Lol! I was mostly joking. CO is so insanely dry all of the time but yes it's powered. It does struggle a bit in the winter but gets the job done. When I come home from being gone over the weekend or something and my son is home alone I can always tell he bogarted one because it is going up back to where I want it from him standing in front of the door like he does when he rummages through my damn fridge. 

Sent from my iPhone using Tapatalk


----------



## hunter991 (Feb 8, 2017)

sorry guys, newby here but what are you using KL for?


----------



## UBC03 (Nov 18, 2015)

hunter991 said:


> sorry guys, newby here but what are you using KL for?


It's a media used to control rh as a substitute to hf beads.

Sent from my SM-G925V using Tapatalk


----------



## hunter991 (Feb 8, 2017)

so another dumb question, but it would seem that if RH is too high it could be used to dry it out. Not to humidify. That goes against what KL does in the litter box.


----------



## UBC03 (Nov 18, 2015)

If you spritz it with a little dw , it'll hold the moisture. It takes a little trial and error at first. Start with just a few sprays and work your way up til you hit your desired rh

Sent from my SM-G925V using Tapatalk


----------



## triplezero24 (Apr 11, 2017)

UBC03 said:


> If you spritz it with a little dw , it'll hold the moisture. It takes a little trial and error at first. Start with just a few sprays and work your way up til you hit your desired rh
> 
> Sent from my SM-G925V using Tapatalk


Good advice. I've had my KL for a few weeks and am still training it a bit. It seems I have to spray by beads and litter every few days to keep the RH up. I'm certain there is no leak. I think the cigars may have been slightly underhumidified in my previous cabinet so are soaking up all the extra humidity. Someday it may even out. :wink2:


----------



## scott1256ca (Jan 4, 2017)

triplezero24 said:


> Good advice. I've had my KL for a few weeks and am still training it a bit. It seems I have to spray by beads and litter every few days to keep the RH up. I'm certain there is no leak. I think the cigars may have been slightly underhumidified in my previous cabinet so are soaking up all the extra humidity. Someday it may even out. :wink2:


Seems unusual to me. Usually even in a large tupperdor my RH stays pretty constant. Are you using enough KL with enough surface area and are you using KL on the "puff approved list"?


----------



## Cigary (Oct 19, 2007)

triplezero24 said:


> Good advice. I've had my KL for a few weeks and am still training it a bit. It seems I have to spray by beads and litter every few days to keep the RH up. I'm certain there is no leak. I think the cigars may have been slightly underhumidified in my previous cabinet so are soaking up all the extra humidity. Someday it may even out. :wink2:


Here's some news....I think you're leeching air. KL is very accurate and in order for it too work properly you need enough exposed litter to do it's job....that means a shallow container. Spread the litter out in a container that is no more than 2 inches deep and spritz over the top of it. You shouldn't be losing RH if you've been doing this every few days....but you said it's been losing RH....therein is your answer...either the container is leeching or you have your KL all balled up in a bunch...that's your answer and an easy fix.

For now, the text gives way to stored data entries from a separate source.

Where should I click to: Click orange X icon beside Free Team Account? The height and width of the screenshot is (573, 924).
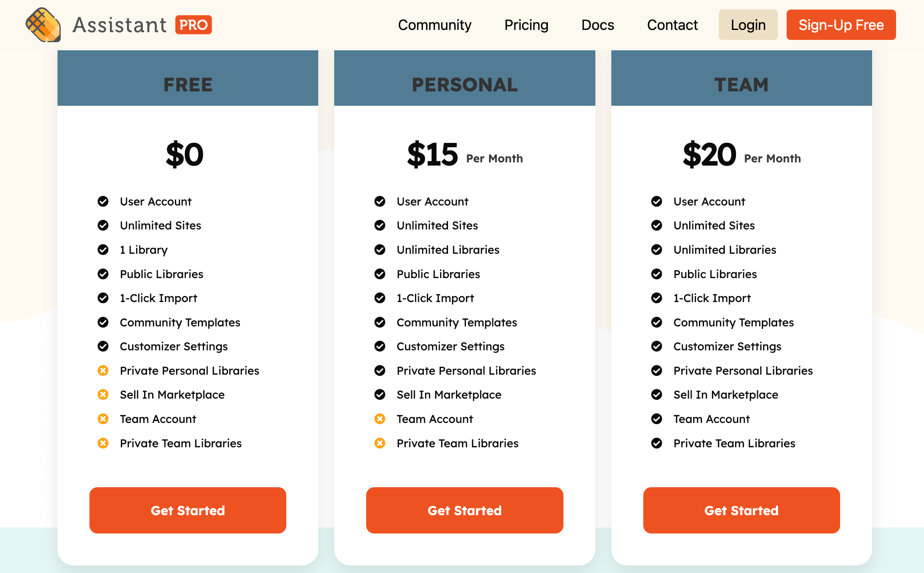103,419
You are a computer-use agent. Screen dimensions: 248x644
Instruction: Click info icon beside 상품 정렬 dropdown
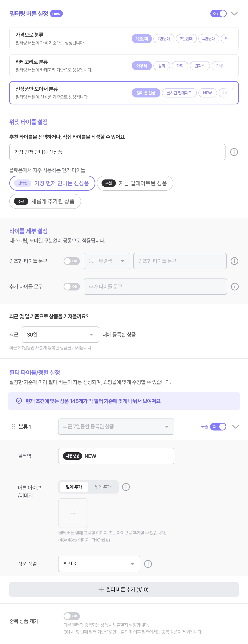coord(148,564)
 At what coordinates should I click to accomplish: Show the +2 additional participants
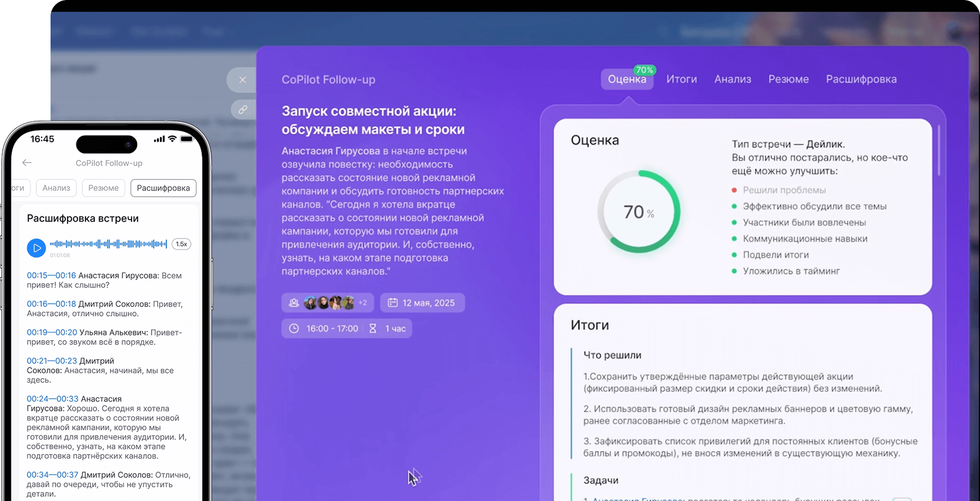(x=363, y=303)
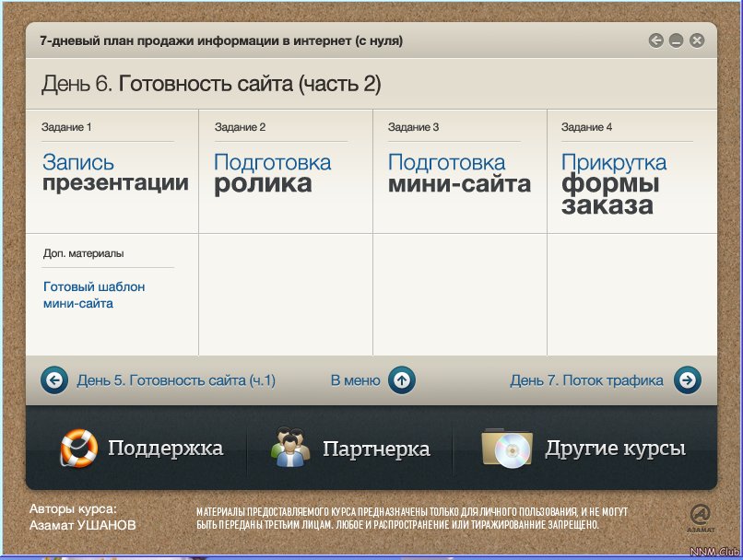
Task: Open task Подготовка ролика
Action: 272,173
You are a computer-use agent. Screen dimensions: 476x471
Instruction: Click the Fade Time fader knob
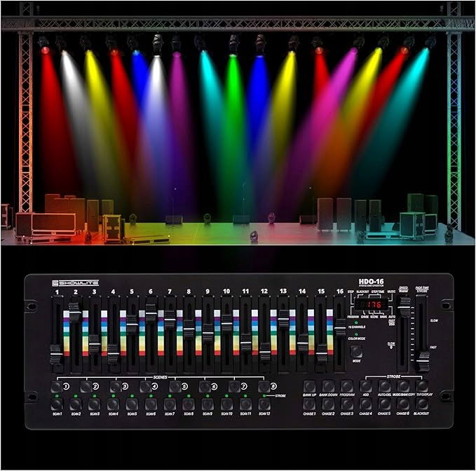point(423,361)
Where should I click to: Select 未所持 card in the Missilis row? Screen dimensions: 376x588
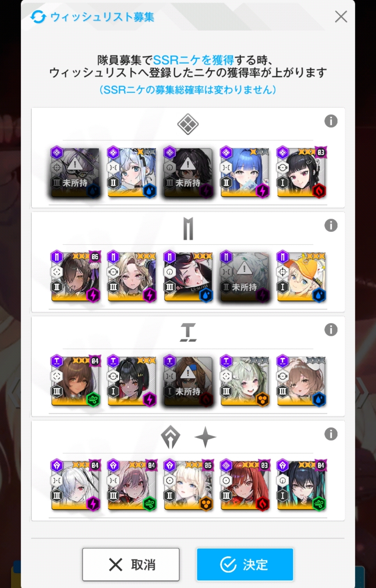click(x=245, y=277)
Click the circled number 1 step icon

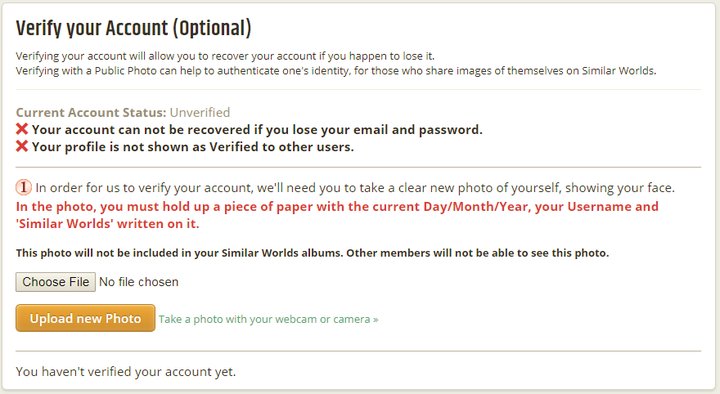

Training KL only takes 1 day....period.

Also if your cabinet is large put at least 2 KL containers in there...one on the top and one on the bottom with the same amount of KL in each.


----------



## n0tja_actual (Jun 25, 2017)

Would never have thought, but it does make sense.


Sent from my iPhone using Tapatalk


----------



## triplezero24 (Apr 11, 2017)

scott1256ca said:


> Seems unusual to me. Usually even in a large tupperdor my RH stays pretty constant. Are you using enough KL with enough surface area and are you using KL on the "puff approved list"?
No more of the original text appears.